Task description:
Quote the records verbatim, starting with the first line and going on through the line containing "center [920, 852].", with both ends included.

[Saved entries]
- - - - -

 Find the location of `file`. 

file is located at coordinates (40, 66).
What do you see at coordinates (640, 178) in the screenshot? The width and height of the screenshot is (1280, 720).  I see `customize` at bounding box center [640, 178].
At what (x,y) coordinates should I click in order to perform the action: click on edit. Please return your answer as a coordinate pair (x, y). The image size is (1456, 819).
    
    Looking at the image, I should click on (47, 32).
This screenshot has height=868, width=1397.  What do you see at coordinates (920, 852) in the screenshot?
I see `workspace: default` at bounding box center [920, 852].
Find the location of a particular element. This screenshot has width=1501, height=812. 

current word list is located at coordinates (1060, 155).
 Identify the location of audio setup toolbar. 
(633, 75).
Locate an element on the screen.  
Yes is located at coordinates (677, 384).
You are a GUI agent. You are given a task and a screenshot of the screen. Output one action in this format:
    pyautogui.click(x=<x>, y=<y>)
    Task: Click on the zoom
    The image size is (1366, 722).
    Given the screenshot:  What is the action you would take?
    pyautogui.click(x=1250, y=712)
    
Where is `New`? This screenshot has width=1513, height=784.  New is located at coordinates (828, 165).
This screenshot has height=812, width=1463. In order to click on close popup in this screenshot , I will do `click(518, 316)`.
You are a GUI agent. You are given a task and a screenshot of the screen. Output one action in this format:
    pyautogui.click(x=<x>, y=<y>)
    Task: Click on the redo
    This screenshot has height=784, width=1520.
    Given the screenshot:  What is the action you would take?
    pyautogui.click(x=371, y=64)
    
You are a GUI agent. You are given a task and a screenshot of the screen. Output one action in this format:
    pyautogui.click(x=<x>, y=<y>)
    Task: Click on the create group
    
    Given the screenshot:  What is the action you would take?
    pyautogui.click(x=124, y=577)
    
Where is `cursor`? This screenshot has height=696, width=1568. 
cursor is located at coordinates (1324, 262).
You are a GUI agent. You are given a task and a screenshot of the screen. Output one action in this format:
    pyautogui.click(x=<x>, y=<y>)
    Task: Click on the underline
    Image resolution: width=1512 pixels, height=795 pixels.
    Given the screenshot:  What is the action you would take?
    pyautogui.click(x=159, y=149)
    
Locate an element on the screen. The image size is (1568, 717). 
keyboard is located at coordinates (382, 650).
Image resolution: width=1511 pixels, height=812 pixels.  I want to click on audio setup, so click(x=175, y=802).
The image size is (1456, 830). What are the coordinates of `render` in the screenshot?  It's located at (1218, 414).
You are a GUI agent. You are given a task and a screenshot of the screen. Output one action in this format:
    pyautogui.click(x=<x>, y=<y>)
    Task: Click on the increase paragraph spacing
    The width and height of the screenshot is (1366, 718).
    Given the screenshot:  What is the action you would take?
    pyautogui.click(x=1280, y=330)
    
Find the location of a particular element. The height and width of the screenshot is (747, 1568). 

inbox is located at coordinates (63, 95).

- - - - -

Solution to this exercise:
 Find the location of `file`. 

file is located at coordinates (40, 66).
What do you see at coordinates (640, 178) in the screenshot? The width and height of the screenshot is (1280, 720).  I see `customize` at bounding box center [640, 178].
At what (x,y) coordinates should I click in order to perform the action: click on edit. Please return your answer as a coordinate pair (x, y). The image size is (1456, 819).
    
    Looking at the image, I should click on (47, 32).
This screenshot has height=868, width=1397.  What do you see at coordinates (920, 852) in the screenshot?
I see `workspace: default` at bounding box center [920, 852].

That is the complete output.